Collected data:
──────
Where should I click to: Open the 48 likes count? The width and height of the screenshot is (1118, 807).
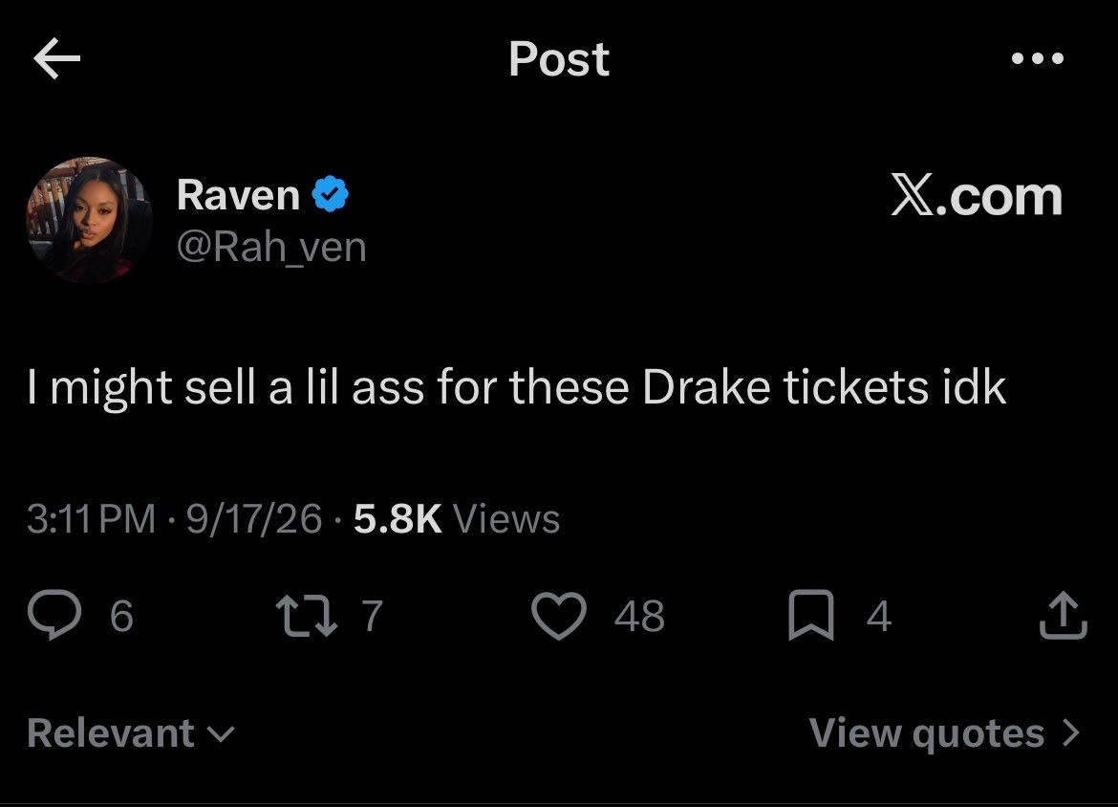click(639, 616)

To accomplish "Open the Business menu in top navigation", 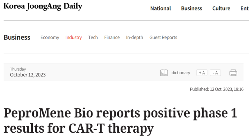I will click(x=191, y=8).
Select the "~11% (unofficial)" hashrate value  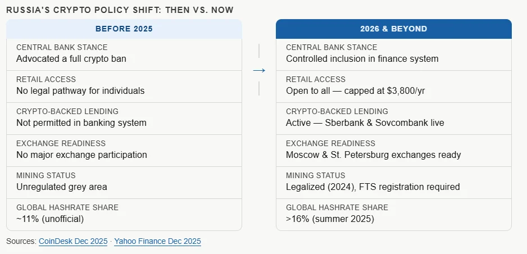pyautogui.click(x=49, y=219)
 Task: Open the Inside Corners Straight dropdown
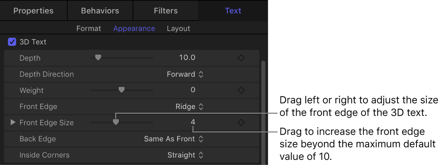pyautogui.click(x=185, y=155)
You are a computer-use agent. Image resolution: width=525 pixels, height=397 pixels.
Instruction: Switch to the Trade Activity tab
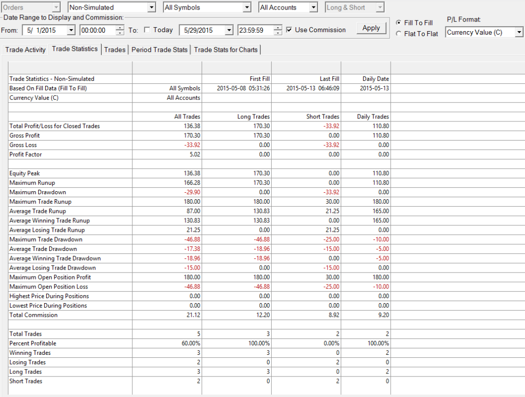pyautogui.click(x=25, y=50)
──────
### PROBLEM DESCRIPTION:
Repeat the lines of the records verbatim, starting at the line containing "You are a computer-use" and stopping after the final line. Images stay out.

### PROBLEM SOLUTION:
You are a computer-use agent. Image resolution: width=525 pixels, height=397 pixels.
Instruction: Switch to the Trade Activity tab
pyautogui.click(x=25, y=50)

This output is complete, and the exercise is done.